- [Description of the task]:
Below are records to be reproduced exactly and in full.
------ Data to examine ------
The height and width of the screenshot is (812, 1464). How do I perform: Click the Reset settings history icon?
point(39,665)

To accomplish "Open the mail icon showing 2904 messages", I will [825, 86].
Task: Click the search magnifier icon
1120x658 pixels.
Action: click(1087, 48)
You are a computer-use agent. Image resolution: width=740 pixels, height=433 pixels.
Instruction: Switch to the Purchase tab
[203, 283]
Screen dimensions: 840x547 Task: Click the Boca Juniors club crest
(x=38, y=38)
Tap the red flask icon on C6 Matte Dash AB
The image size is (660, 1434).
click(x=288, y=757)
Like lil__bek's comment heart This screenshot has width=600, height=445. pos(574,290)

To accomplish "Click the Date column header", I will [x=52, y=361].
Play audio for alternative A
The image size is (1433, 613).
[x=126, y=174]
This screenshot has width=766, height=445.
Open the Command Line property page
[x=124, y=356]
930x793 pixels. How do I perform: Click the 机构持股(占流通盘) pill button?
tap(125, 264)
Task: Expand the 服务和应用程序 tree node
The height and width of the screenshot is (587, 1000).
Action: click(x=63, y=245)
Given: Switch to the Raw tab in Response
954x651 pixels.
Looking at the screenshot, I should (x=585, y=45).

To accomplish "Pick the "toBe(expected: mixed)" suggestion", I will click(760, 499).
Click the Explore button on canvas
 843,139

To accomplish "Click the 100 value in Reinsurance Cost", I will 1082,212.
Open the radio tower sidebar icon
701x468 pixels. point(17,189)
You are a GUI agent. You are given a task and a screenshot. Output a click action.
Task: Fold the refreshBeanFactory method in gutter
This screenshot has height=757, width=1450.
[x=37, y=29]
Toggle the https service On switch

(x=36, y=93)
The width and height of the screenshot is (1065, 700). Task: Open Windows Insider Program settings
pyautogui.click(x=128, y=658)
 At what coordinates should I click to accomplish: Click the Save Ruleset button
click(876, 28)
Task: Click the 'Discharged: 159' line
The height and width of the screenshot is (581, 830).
------
- [Your solution]:
The height and width of the screenshot is (812, 1464). How do I perform: Click the Reset settings history icon?
point(39,665)

To accomplish "Open the mail icon showing 2904 messages", I will [825, 86].
Task: Click the search magnifier icon
1120x658 pixels.
Action: click(1087, 48)
You are a computer-use agent. Image resolution: width=740 pixels, height=433 pixels.
Instruction: Switch to the Purchase tab
[203, 283]
Screen dimensions: 840x547 Task: Click the Boca Juniors club crest
(x=38, y=38)
Tap the red flask icon on C6 Matte Dash AB
The image size is (660, 1434).
click(x=288, y=757)
Like lil__bek's comment heart This screenshot has width=600, height=445. pos(574,290)

To accomplish "Click the Date column header", I will [x=52, y=361].
Play audio for alternative A
The image size is (1433, 613).
[x=126, y=174]
This screenshot has width=766, height=445.
Open the Command Line property page
[x=124, y=356]
930x793 pixels. How do I perform: Click the 机构持股(占流通盘) pill button?
tap(125, 264)
Task: Expand the 服务和应用程序 tree node
The height and width of the screenshot is (587, 1000).
Action: click(x=63, y=245)
Given: Switch to the Raw tab in Response
954x651 pixels.
Looking at the screenshot, I should (x=585, y=45).

To accomplish "Pick the "toBe(expected: mixed)" suggestion", I will click(760, 499).
Click the Explore button on canvas
 843,139

To accomplish "Click the 100 value in Reinsurance Cost", I will 1082,212.
Open the radio tower sidebar icon
701x468 pixels. point(17,189)
You are a GUI agent. You are given a task and a screenshot. Output a click action.
Task: Fold the refreshBeanFactory method in gutter
This screenshot has height=757, width=1450.
[x=37, y=29]
Toggle the https service On switch

(x=36, y=93)
The width and height of the screenshot is (1065, 700). Task: Open Windows Insider Program settings
pyautogui.click(x=128, y=658)
 At what coordinates should I click to accomplish: Click the Save Ruleset button
click(876, 28)
Task: Click the 'Discharged: 159' line
The height and width of the screenshot is (581, 830).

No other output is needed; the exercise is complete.